Electric monopoles in pyrochlore quantum spin liquids and inelastic neutron scattering signature in Ce-based compounds

Pyrochlore quantum spin liquid (QSL) is an exotic quantum state and has a strong experimental connection with the pyrochlore quantum spin ice materials such as the Ce-based pyrochlore magnets. The local moments of Ce³⁺ were identified as the dipole-octupole (DO) doublets, which leads to distinct symmetry-enriched spin liquids: the dipolar U(1) and the octupolar U(1) QSL. They have three fundamental excitations: spinons, gauge photons, and electric monopoles. Among them, the electric monopoles have purely quantum originations.
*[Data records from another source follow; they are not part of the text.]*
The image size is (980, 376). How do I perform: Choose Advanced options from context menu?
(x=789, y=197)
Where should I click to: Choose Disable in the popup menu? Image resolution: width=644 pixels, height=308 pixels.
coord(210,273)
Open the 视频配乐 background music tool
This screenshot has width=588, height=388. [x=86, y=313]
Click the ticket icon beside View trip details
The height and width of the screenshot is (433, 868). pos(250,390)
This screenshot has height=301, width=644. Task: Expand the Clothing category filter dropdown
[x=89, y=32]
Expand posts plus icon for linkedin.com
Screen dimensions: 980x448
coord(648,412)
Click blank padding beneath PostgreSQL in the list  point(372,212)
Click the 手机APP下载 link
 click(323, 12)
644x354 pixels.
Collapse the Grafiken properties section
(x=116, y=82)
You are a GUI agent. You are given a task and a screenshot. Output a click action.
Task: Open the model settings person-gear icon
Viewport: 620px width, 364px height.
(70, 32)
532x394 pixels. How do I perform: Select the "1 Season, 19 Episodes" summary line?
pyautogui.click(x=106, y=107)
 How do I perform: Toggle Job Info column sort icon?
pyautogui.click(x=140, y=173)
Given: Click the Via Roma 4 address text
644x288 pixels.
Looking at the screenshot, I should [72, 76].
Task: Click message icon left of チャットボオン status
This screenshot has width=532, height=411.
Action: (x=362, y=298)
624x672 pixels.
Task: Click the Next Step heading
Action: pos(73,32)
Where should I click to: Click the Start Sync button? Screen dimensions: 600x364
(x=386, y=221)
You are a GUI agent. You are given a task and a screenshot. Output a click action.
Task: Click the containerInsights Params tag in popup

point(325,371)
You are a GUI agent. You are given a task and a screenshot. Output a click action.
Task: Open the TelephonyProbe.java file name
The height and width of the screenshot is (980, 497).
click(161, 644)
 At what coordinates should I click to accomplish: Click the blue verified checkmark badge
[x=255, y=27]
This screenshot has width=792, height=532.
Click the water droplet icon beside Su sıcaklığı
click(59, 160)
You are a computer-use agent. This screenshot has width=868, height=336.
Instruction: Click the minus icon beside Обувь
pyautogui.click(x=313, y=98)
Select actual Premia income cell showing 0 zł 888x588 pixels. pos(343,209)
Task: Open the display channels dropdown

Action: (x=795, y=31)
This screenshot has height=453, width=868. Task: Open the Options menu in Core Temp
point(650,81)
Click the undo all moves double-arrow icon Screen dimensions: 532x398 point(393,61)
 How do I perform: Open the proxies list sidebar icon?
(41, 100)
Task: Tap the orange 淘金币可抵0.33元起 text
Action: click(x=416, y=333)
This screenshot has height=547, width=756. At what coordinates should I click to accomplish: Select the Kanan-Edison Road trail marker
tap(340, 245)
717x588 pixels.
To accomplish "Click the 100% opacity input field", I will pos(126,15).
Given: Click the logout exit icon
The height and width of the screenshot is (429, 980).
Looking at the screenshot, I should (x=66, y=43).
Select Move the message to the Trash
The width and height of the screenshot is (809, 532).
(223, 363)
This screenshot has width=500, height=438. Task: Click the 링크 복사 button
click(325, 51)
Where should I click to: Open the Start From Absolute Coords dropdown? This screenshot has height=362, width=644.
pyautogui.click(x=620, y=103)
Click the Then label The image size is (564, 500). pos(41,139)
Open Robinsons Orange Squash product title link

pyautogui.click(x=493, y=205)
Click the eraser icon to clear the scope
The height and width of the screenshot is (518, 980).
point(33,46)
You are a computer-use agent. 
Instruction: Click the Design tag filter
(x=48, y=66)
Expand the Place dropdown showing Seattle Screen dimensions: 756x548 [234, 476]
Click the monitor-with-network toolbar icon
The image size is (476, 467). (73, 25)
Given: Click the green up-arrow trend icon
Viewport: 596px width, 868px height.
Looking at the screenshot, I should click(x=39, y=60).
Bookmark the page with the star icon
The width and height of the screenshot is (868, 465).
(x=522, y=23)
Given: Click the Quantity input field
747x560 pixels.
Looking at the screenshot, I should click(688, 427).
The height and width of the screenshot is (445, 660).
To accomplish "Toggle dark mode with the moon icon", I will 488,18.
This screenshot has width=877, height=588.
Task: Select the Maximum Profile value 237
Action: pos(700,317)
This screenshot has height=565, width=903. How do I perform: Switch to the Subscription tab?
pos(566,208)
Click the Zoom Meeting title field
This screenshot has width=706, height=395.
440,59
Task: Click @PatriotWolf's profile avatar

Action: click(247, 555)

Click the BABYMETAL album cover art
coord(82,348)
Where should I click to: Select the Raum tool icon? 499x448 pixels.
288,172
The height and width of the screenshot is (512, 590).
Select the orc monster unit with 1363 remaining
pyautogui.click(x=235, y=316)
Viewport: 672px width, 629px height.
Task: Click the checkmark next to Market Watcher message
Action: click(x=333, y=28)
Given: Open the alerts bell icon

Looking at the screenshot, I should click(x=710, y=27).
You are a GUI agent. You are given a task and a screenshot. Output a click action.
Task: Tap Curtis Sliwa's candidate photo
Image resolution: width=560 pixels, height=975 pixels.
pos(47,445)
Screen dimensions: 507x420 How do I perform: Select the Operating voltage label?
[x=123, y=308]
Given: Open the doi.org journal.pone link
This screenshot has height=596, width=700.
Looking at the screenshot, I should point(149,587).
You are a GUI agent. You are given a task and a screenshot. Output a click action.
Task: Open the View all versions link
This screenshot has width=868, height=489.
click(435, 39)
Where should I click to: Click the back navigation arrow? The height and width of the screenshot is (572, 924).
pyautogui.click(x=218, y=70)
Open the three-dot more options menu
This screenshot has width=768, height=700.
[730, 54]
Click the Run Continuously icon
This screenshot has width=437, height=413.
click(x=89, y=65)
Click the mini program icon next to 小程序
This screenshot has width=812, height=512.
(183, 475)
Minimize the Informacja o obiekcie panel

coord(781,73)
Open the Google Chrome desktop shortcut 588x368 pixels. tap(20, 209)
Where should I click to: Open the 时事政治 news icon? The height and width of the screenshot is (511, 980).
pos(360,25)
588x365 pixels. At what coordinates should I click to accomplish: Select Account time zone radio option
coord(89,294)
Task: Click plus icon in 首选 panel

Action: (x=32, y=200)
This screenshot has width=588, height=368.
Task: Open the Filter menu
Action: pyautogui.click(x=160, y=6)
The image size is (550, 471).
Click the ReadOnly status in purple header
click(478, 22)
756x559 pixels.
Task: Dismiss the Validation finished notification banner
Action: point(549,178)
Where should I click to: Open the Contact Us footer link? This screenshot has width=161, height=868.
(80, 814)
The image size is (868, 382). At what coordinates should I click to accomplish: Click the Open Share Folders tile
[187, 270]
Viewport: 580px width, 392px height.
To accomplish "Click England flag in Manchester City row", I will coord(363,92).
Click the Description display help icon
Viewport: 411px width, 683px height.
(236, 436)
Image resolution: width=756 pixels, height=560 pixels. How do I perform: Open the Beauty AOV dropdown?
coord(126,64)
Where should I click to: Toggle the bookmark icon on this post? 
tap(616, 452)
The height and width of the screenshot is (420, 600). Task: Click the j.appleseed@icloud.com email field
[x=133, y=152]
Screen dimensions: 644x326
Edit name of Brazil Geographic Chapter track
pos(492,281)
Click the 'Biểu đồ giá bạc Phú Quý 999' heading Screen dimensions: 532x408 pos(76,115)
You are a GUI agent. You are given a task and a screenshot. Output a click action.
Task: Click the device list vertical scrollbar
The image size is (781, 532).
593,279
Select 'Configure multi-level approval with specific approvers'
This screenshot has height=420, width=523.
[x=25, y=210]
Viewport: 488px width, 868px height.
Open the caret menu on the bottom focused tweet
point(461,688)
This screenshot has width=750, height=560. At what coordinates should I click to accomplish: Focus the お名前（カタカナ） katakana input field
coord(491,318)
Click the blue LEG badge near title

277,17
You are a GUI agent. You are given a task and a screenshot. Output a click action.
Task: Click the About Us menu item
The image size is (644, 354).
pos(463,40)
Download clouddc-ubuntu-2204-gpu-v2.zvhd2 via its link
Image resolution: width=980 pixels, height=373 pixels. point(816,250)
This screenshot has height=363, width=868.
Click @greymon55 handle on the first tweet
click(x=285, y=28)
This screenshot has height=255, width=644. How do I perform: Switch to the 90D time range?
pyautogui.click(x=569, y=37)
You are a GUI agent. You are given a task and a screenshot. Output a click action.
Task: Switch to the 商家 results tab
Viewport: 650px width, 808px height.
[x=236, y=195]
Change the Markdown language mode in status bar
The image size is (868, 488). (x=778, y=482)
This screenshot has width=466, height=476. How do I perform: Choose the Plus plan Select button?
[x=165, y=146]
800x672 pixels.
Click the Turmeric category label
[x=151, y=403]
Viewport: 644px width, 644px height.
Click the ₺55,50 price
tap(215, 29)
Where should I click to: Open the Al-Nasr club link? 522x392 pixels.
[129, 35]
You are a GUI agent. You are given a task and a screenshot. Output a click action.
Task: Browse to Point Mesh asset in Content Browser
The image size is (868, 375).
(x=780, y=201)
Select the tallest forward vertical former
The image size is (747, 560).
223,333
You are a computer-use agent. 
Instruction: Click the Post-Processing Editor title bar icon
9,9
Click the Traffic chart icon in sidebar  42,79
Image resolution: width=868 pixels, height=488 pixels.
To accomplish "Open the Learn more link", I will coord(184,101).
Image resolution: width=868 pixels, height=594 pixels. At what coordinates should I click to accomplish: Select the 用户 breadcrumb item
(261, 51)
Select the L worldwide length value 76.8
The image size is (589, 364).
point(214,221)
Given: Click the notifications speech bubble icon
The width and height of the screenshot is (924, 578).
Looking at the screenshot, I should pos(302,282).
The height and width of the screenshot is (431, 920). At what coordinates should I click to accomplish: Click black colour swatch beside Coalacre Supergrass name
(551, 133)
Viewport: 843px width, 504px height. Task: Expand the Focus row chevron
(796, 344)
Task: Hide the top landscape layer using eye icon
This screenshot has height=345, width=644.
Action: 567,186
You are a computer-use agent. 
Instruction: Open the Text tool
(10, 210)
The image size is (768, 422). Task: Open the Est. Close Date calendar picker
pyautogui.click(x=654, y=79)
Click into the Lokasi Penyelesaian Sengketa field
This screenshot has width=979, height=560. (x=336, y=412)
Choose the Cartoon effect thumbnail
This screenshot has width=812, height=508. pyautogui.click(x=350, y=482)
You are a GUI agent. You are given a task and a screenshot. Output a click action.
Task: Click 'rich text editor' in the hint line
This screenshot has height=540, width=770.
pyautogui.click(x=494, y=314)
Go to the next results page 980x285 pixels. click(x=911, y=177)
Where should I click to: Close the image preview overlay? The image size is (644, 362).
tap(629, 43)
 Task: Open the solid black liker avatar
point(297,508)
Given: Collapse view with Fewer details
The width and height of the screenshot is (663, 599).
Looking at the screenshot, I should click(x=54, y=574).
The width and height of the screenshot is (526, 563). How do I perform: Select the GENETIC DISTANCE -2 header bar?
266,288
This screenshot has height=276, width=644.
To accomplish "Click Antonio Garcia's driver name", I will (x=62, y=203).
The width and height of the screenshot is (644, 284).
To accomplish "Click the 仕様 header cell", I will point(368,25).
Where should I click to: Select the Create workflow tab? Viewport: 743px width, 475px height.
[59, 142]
Due to the special properties of the DO nature of the Ce³⁺ moment, the inelastic neutron scattering (INS) measurement in the octupolar U(1) QSL selects the gapped spinon continuum and thus has suppressed spectral weights below the energy threshold of two spinon gaps. This measurement, however, includes all other emergent excitations at lower energies in the dipolar U(1) QSL. Although the electric monopole continuum is weakly gapped compared to the larger spinon gap, the energy scale is close to the gauge photons, and the spectrum largely overlaps with the photons. Due to the background dual π flux for the electric monopoles, the density of states is enhanced at lower energies. This can be contrasted with the linearly suppressed spectral weight of the gauge photons at low energies. We propose that the electric monopole continuum should be mostly responsible for the low-energy spectrum in the INS measurement in the dipolar U(1) QSL.